WHAT TO WORK ON =>
Across the records below, report how many lines include the word "target", stating the number alone.

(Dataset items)
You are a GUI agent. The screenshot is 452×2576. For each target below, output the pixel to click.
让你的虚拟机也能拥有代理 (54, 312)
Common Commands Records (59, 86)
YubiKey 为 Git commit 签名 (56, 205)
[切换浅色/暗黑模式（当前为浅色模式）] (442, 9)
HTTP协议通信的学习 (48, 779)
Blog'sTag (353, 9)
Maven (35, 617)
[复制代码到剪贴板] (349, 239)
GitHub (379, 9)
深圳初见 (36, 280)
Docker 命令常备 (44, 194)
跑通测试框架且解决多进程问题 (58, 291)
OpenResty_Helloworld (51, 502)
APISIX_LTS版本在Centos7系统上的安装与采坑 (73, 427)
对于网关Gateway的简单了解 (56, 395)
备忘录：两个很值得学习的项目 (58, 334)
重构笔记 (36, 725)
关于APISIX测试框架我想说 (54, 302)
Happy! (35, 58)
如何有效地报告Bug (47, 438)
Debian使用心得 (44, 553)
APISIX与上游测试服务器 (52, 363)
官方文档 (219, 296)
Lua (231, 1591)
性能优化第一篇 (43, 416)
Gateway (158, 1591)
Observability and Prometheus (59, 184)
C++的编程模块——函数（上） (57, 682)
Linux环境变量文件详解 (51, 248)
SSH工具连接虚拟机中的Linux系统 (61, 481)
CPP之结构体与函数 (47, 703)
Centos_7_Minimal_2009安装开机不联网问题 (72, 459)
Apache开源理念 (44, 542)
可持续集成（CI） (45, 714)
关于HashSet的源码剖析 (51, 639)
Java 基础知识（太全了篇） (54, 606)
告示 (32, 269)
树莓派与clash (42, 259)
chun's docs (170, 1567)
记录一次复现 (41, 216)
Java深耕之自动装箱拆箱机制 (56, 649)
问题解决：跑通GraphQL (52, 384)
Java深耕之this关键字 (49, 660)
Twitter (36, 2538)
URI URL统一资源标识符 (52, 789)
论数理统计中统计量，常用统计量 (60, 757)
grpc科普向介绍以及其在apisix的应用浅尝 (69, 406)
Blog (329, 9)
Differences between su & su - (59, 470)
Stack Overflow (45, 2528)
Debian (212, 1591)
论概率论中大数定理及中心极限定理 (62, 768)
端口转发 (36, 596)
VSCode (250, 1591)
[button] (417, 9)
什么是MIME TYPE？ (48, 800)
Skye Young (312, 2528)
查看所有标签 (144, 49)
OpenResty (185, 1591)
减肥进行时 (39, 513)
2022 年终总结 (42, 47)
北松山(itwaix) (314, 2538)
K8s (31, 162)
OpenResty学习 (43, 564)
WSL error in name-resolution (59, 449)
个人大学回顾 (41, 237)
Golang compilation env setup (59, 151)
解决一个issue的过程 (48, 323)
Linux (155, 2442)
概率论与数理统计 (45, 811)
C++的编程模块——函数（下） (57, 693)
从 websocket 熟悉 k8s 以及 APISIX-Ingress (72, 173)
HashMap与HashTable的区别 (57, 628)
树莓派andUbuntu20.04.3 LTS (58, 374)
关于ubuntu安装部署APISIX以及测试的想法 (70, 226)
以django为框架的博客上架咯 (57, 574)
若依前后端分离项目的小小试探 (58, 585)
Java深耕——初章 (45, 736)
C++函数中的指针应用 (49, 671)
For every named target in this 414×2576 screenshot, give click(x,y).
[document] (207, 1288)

PROBLEM SOLUTION =>
2